◆ Exercise requirements
Render the stretch from the line containing "The width and" through the end of the records as a Markdown table with the columns Row and Line, one row per line and no blank lines. Leave the pictures out.

◆ Material
* start *
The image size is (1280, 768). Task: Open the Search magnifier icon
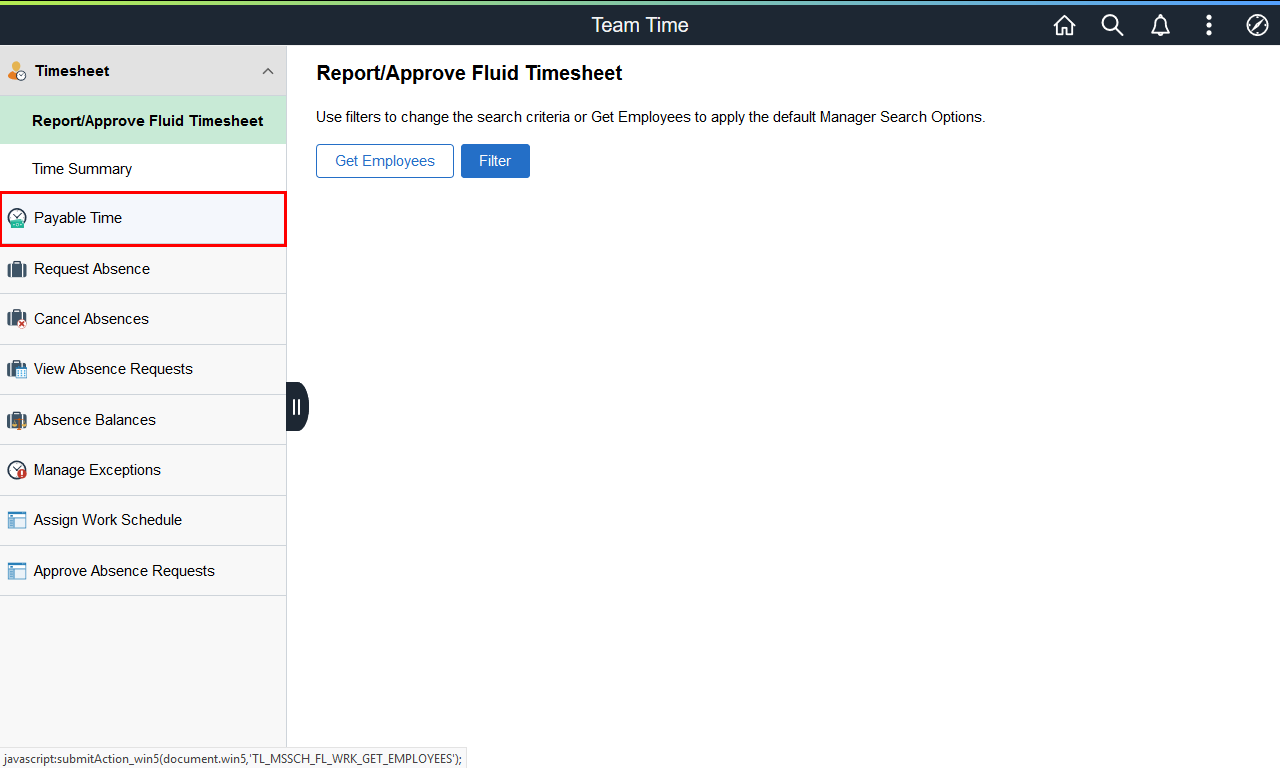[x=1112, y=26]
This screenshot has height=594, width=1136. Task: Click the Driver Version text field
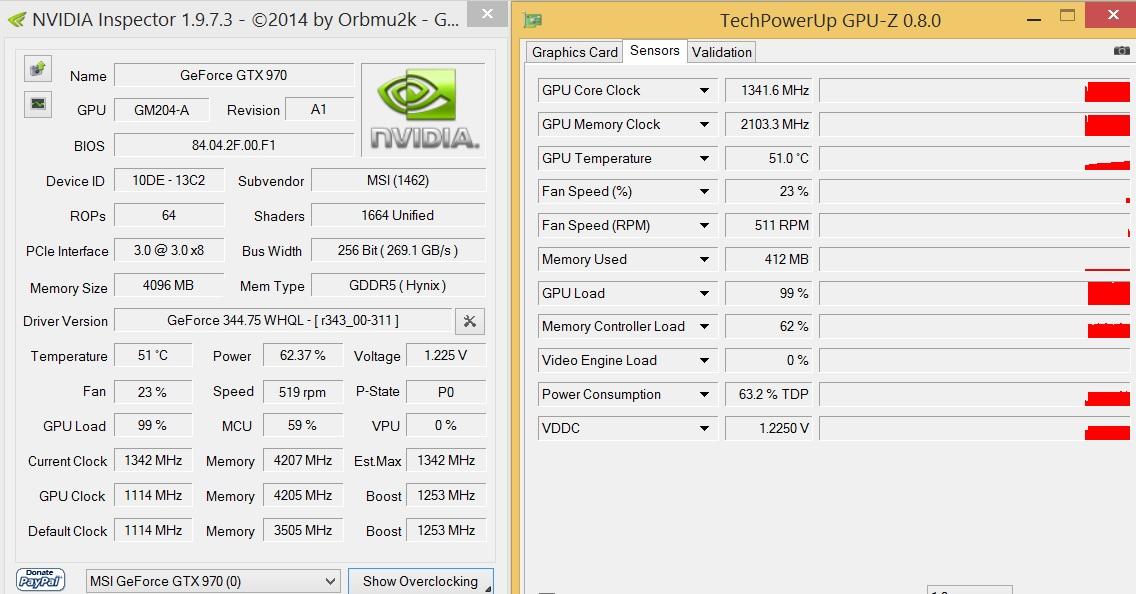click(283, 321)
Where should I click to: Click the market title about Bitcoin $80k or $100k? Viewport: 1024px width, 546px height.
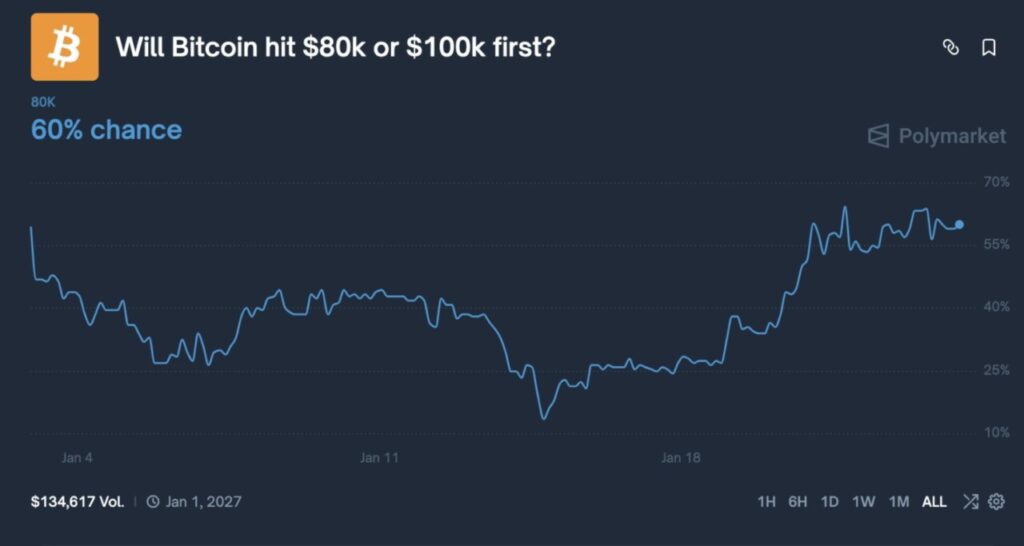pyautogui.click(x=336, y=47)
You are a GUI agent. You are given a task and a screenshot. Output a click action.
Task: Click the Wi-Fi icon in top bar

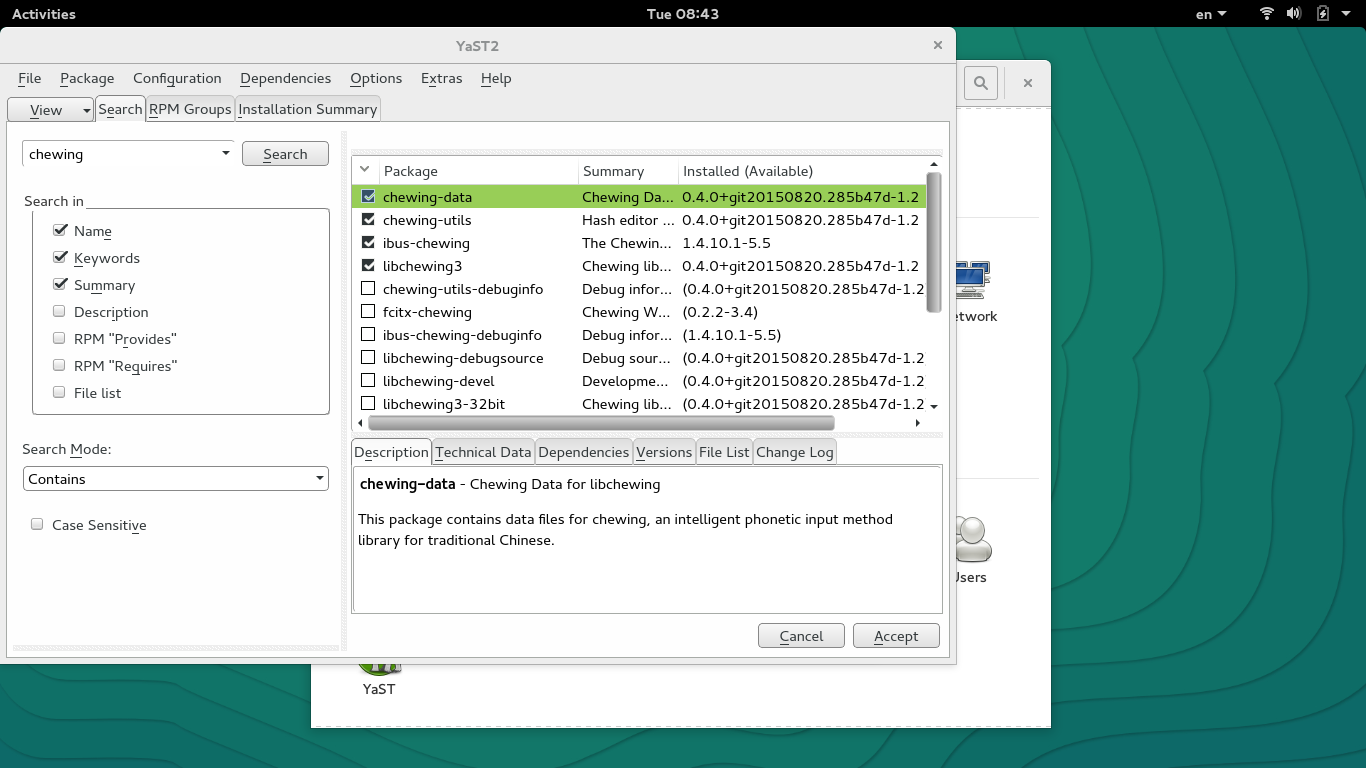[x=1266, y=14]
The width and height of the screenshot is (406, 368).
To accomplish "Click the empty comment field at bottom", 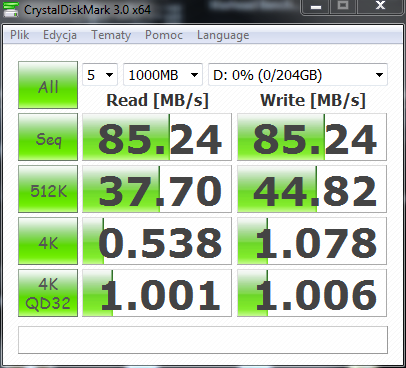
* end *
◆ Written response
| Row | Line |
|---|---|
| 1 | The width and height of the screenshot is (406, 368). |
| 2 | To accomplish "Click the empty comment field at bottom",  |